JAKARTA, OTONOMINEWS.ID – Pemerintah memutuskan untuk melanjutkan kenaikan tarif Pajak Pertambahan Nilai (PPN) menjadi 12 persen mulai Januari 2025, setelah sebelumnya menaikkan tarif menjadi 11 persen pada April 2022. Kebijakan ini menggantikan tarif PPN 10 persen yang telah berlaku sejak 1983.

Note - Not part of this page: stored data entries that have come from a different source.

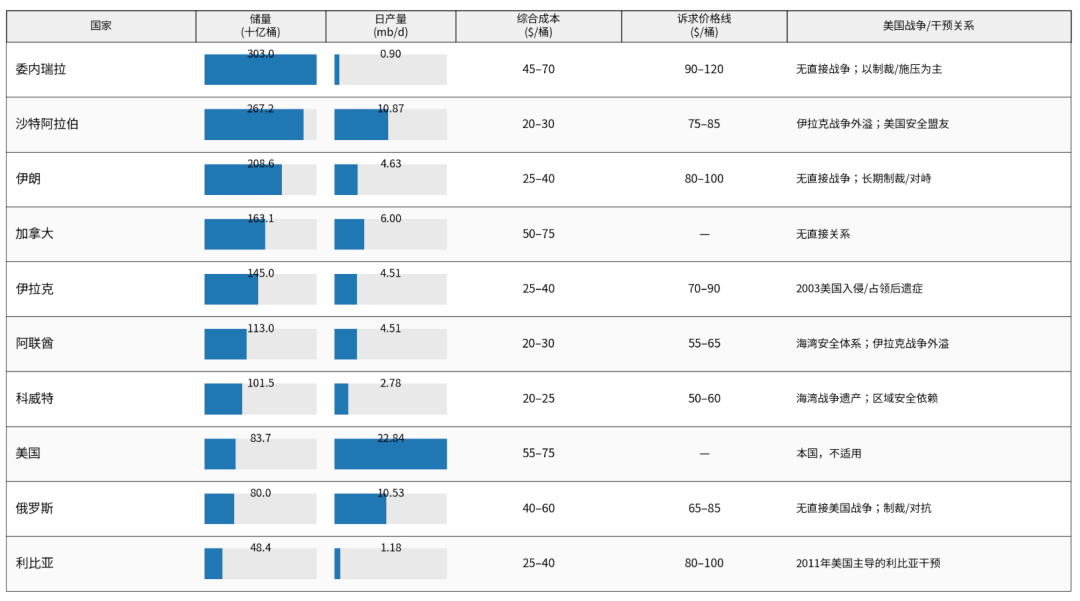
Task: Select the 美国战争/干预关系 column header
Action: (928, 26)
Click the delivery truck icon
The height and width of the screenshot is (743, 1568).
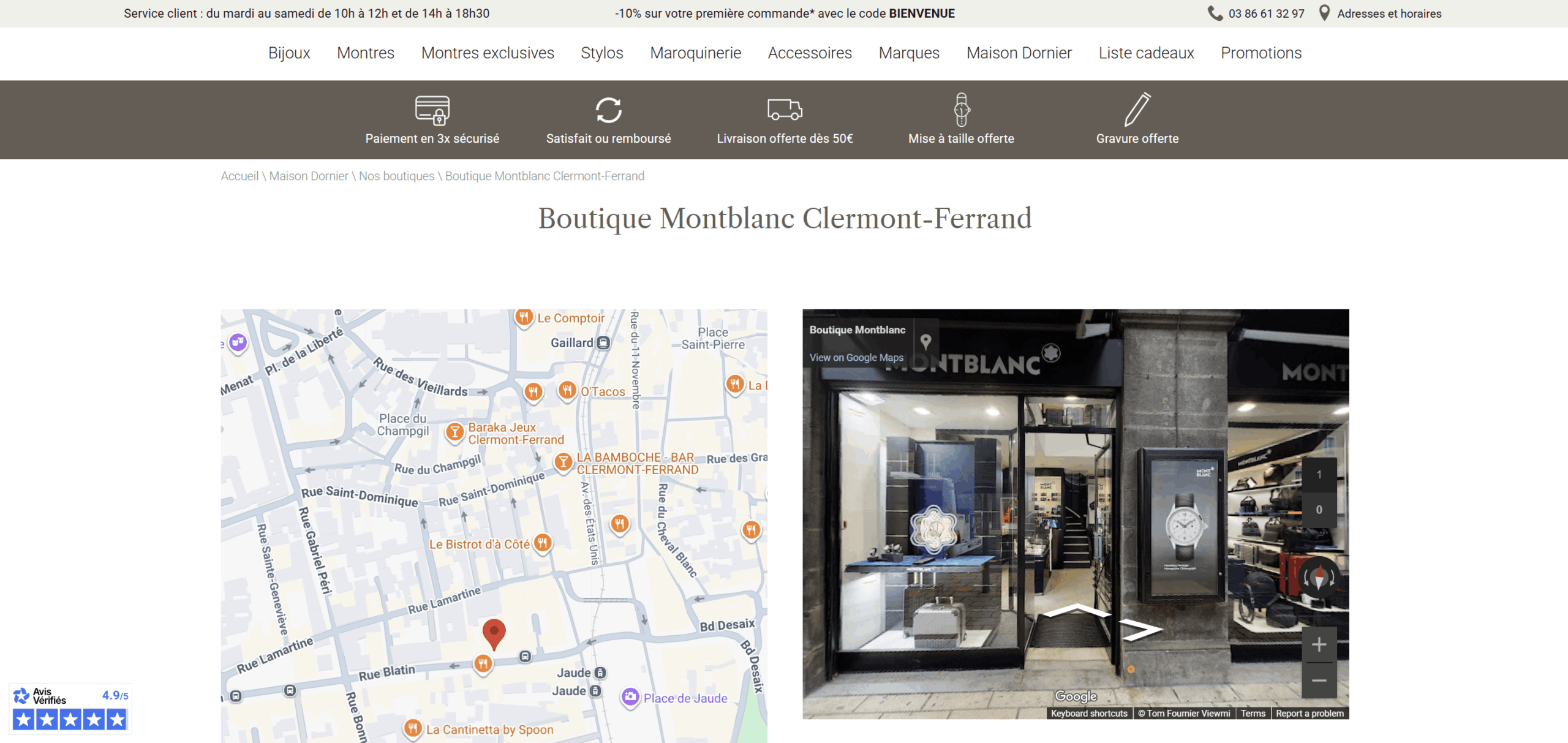(785, 110)
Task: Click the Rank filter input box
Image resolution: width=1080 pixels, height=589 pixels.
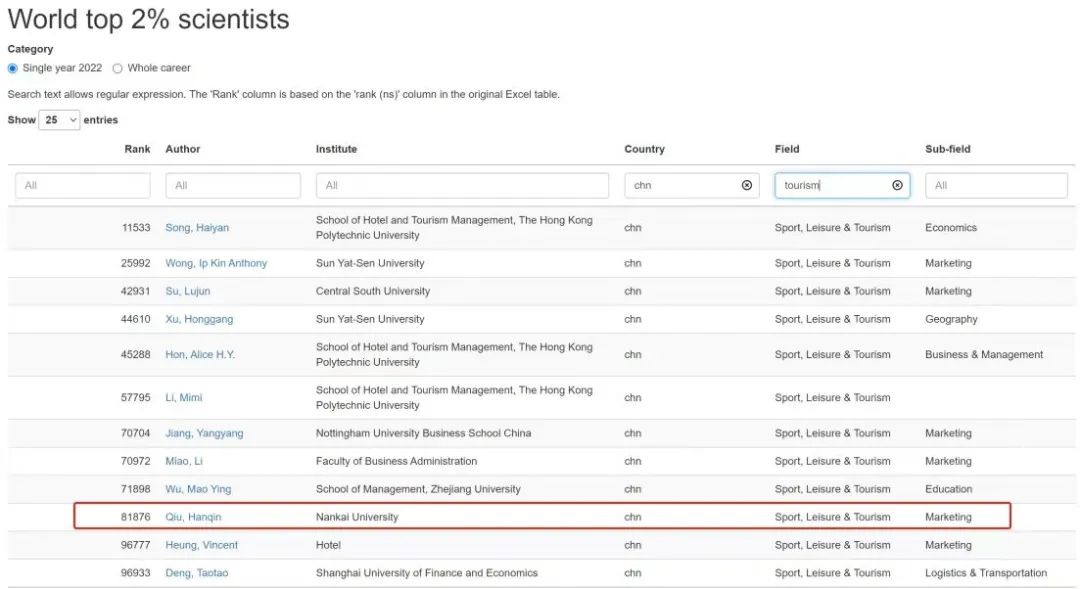Action: pyautogui.click(x=82, y=185)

Pengecualian kenaikan tarif PPN hanya berlaku untuk tiga jenis barang, yaitu tepung terigu, gula untuk industri, dan minyak goreng curah Minyak Kita, yang tetap dikenakan tarif PPN sebesar 11 persen.
Yusuf Wibisono, Direktur Next Policy, menilai kebijakan ini sebagai “jalan pintas” untuk meningkatkan penerimaan perpajakan yang stagnan dalam satu dekade terakhir.
“Tax ratio pada 2023 hanya sebesar 10,23 persen dari PDB, bahkan lebih rendah dibandingkan awal pemerintahan Presiden Jokowi pada 2015 yang sebesar 10,76 persen dari PDB,” ungkapnya dalam keterangannya pada Senin (23/12/2024).
Kenaikan tarif PPN menjadi 12 persen diharapkan dapat mendongkrak penerimaan PPN dalam negeri yang menjadi tulang punggung pendapatan negara. Pasca kenaikan tarif dari 10 persen menjadi 11 persen pada 2022, penerimaan PPN meningkat dari 3,25 persen dari PDB pada 2021 menjadi 3,51 persen dari PDB pada 2022, dan terakhir menjadi 3,62 persen dari PDB pada 2023.
Namun, peningkatan ini diikuti oleh stagnasi dan penurunan kinerja penerimaan Pajak Penghasilan (PPh). Penerimaan PPh yang sebelumnya meningkat dari 4,10 persen dari PDB pada 2021 menjadi 5,10 persen dari PDB pada 2022, stagnan di 5,03 persen pada 2023, dan diproyeksikan turun menjadi 4,70 persen dari PDB pada 2024.
“Kenaikan tarif PPN menjadi 12 persen pada 2025 seharusnya dibatalkan. Tambahan penerimaan dari kenaikan tarif ini berpotensi tidak sepadan dengan dampaknya, mulai dari semakin lemahnya daya beli masyarakat, potensi inflasi, hingga meningkatnya kesenjangan ekonomi,” tegas Yusuf.